Alex McLeish will ask the Birmingham City board to help him lure James McFadden to St Andrew's having identified the Scotland international as his top transfer target.

Blues have already lodged and failed with a £2.5 million bid to make the Everton man McLeish's first signing and may have to find as much as £5 million before the Merseysiders will even consider doing business.

Even if they were successful in such an offer it would soak up all of the manager's available funds and McLeish must therefore turn to David Gold and David Sullivan for financial help.

Gold, the club's chairman, said this week that he would consider using his own money to help McLeish bring in the right man to secure the club's Premier League status and he will be given an early opportunity to do that.

McLeish has an expected £5 million surplus harvested from his own appointment, the sales of Neil Kilkenny and Rowan Vine and the likely departures of Martin Taylor and Neil Danns.

But with a desperate need for a midfielder, centre half and possibly a goalkeeper he knows he will need money from the owners to enable him to overhaul one of the smallest squads in the top flight.

But when the directors acquiesce, as they are almost duty bound to do, there is no certainty McFadden will agree to rejoin the man who managed him with the national team.

The former Motherwell man is not especially desperate to leave Goodison. Even though he has not played a large role this season he knows the time to prove his value has arrived. With Yakubu and Steven Pienaar away with Nigeria and South Africa at the African Cup of Nations the 24-year-old will have a crucial part to play in the coming weeks.

The start at Middlesbrough on New Year's Day, during which he scored, was his first for two months and he has begun the last two games as well, impressing in each.

Everton have the second leg of the Carling Cup to play and a Uefa Cup tie with Brann before Yakubu and Pienaar come back, presenting McFadden with a brilliant opportunity to force his way into David Moyes' first-choice line-up.

The Everton manager is also aware of the absence of two of his two most incisive attackers and will be loath to lose a quality replacement, certainly midway through the season.

If McLeish cannot tempt McFadden to move to the West Midlands he will switch his attention to Manchester City's Georgios Samaras for whom £2.5 million would probably be enough. Samaras' manager, Sven-Goran Eriksson, does not see the Greek as part of his plans and would happily offload a player who has scored only eight league goals in 55 matches and cost £6 million when he joined two years ago.

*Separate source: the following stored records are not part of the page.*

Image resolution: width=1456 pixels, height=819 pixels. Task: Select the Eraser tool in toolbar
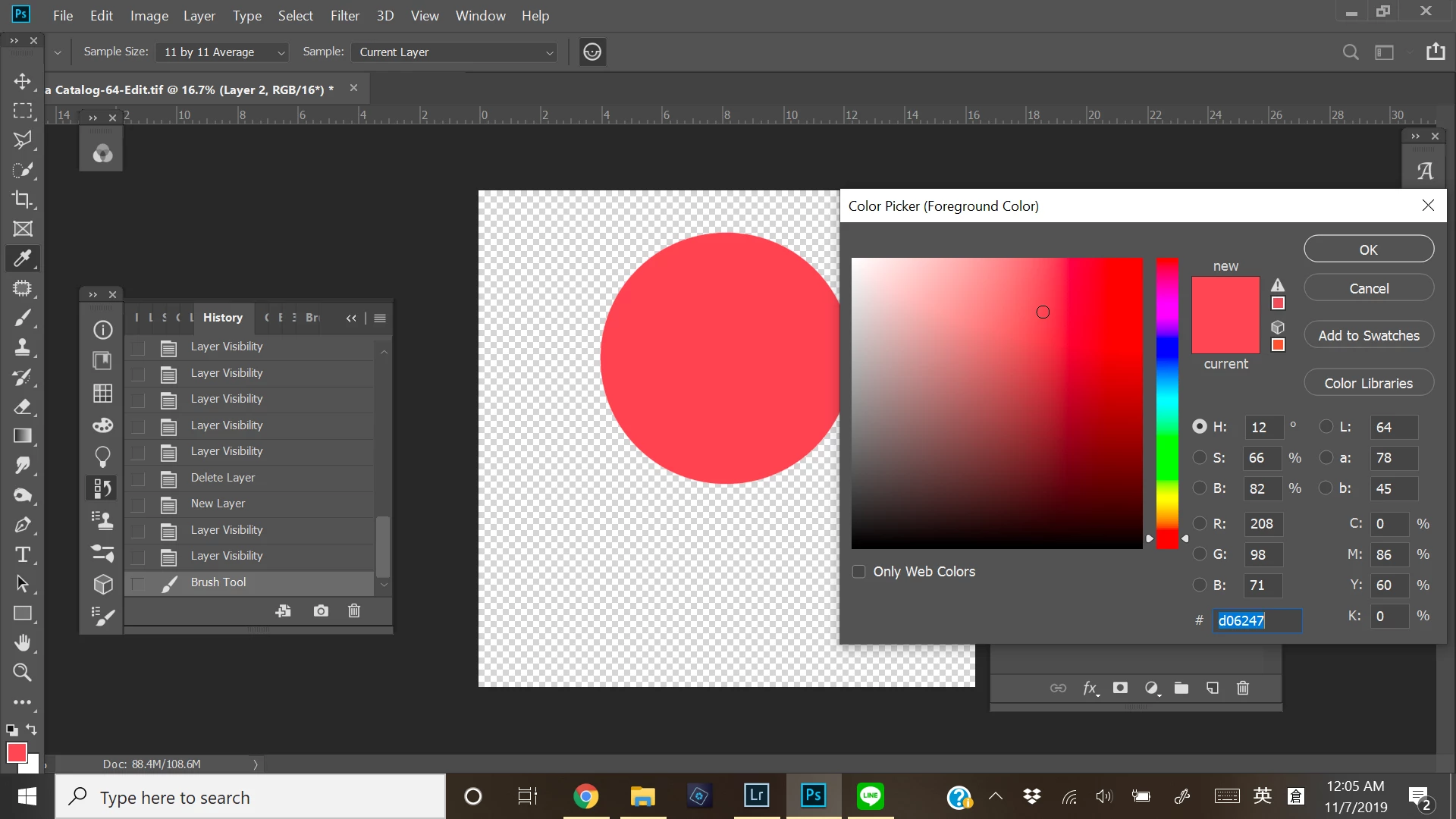point(22,406)
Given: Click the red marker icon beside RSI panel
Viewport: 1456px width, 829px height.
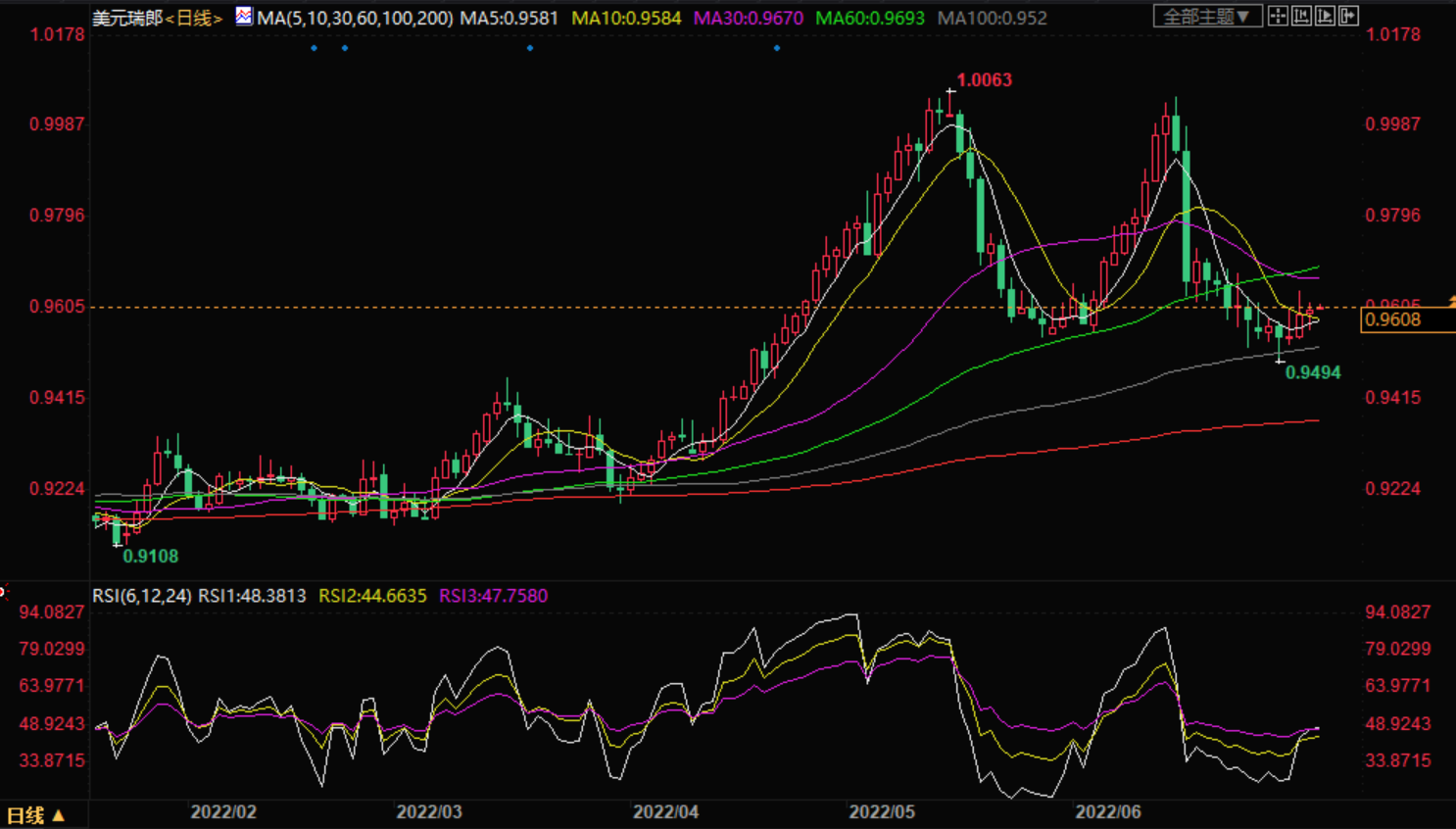Looking at the screenshot, I should click(x=3, y=591).

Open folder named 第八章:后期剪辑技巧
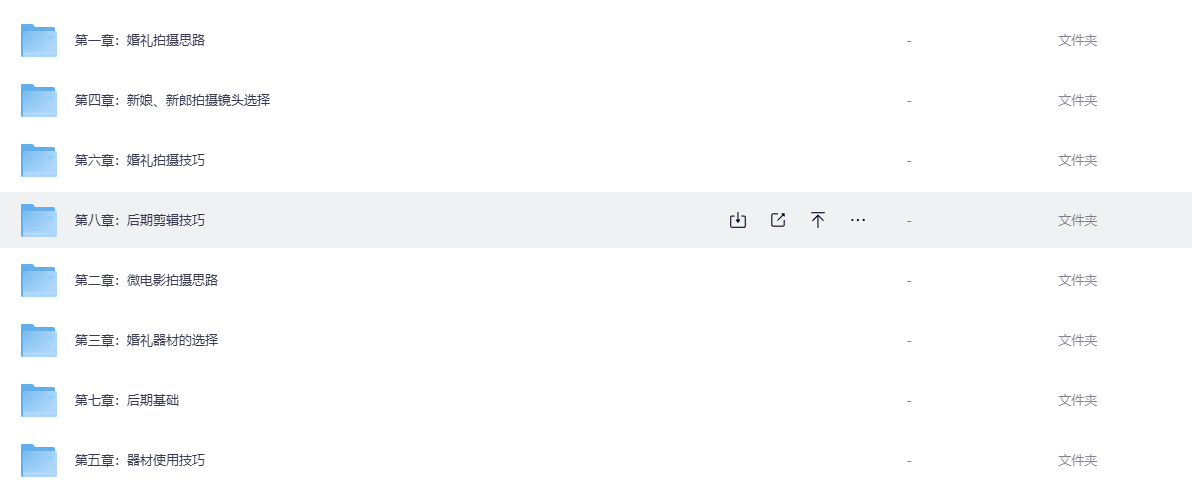click(x=140, y=221)
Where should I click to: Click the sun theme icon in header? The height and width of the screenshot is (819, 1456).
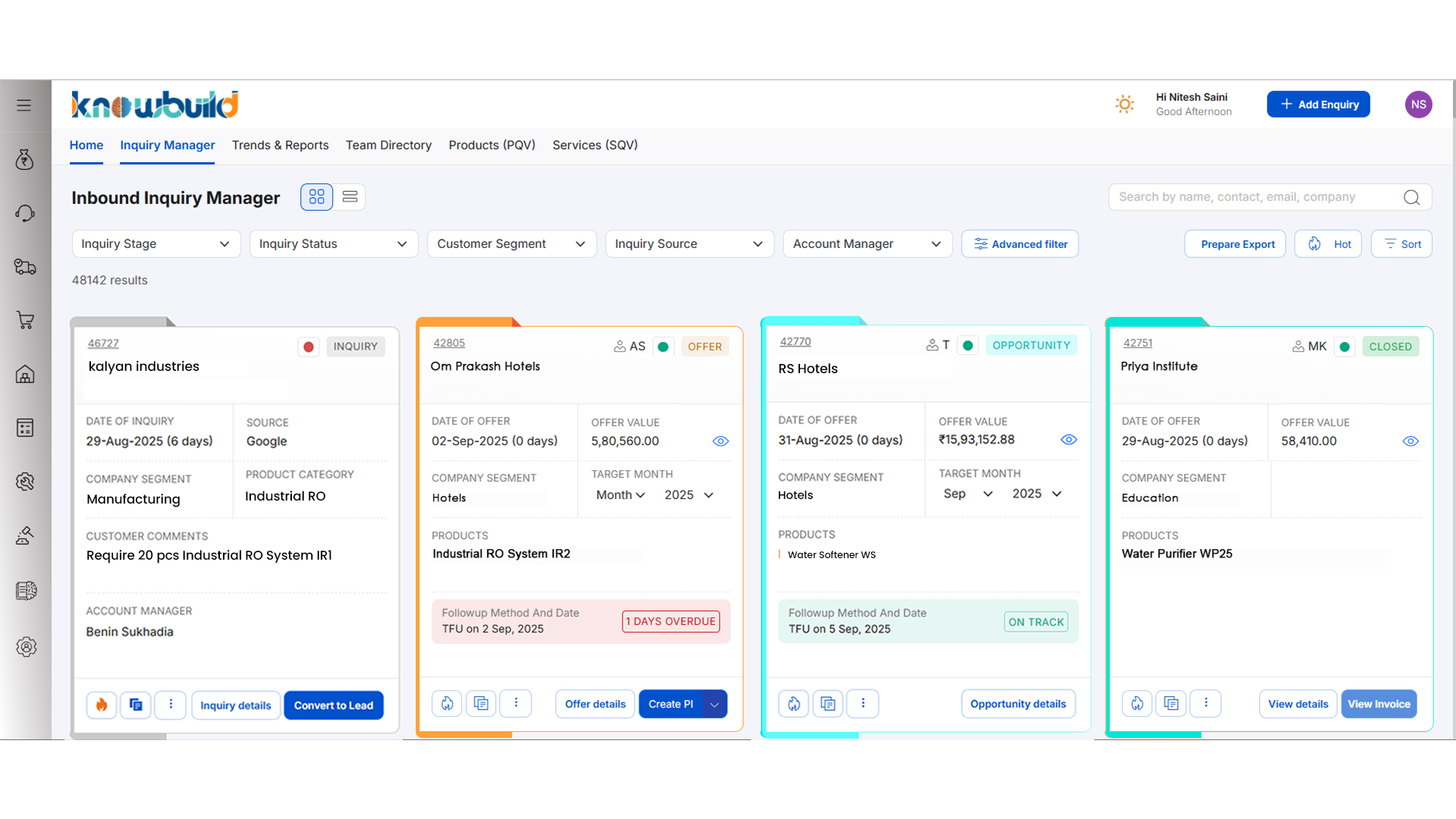pos(1125,105)
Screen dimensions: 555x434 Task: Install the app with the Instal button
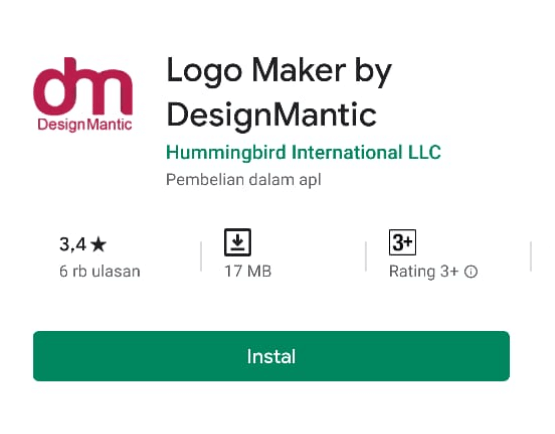point(271,356)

Defensively David Murphy is McLeish's favoured option at left back although his club Hibernian are also reluctant to lose him.

Blues have missed out on signing Lucas Castroman after the Argentine moved to Boca Juniors. The 27-year-old agreed the terms of a pre-contract with City but turned his back to return to his homeland.

"I had a pre-agreement with Birmingham but nothing signed," he said. "I decided for many reasons to join Boca rather than them, not for money issues at all. The prestige of a club such as Boca is important, besides, I am close to my family."